Electrochemical sensor for individual and simultaneous determination of guanine and adenine in biological fluids and in DNA based on a nano-In–ceria modified glassy carbon paste electrode

Abstract

A novel, simple and sensitive electrochemical method for individual and simultaneous determination and direct electro-oxidation behaviors of guanine (G) and adenine (A) was developed using an In doped ceria nanoparticle modified glassy carbon paste electrode (In–CeO₂/GCPE). Scanning electron microscopy (SEM) and electrochemical techniques were employed for characterization of the fabricated modified electrode. The electrochemical sensor exhibits a potent and persistent electro-oxidation behavior followed by well-separated oxidation peaks toward G and A. Electrochemical performances related to the electro-oxidation of G and A at the nano-In–CeO₂NPs/GCPE were investigated, showing that their peak currents were greatly enhanced due to the catalytic effect of In doped ceria.
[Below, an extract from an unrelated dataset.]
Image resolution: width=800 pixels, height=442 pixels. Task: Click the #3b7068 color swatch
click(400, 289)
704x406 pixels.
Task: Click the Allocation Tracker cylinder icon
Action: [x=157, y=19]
The prepared In–CeO₂NPs/GCPE showed high selectivity and sensitivity for G and A oxidation over uric acid (UA). A linear range of 0.07–34 μM with a detection limit of 1.19 × 10⁻⁸ M for G and 1.96–88.2 μM with a detection limit of 2.86 × 10⁻⁸ M for A were achieved. The proposed sensor was used for individual and simultaneous determination of G and A in biological fluids and in ssDNA samples. The value of (G + C)/(A + T) in DNA was calculated to be 0.75.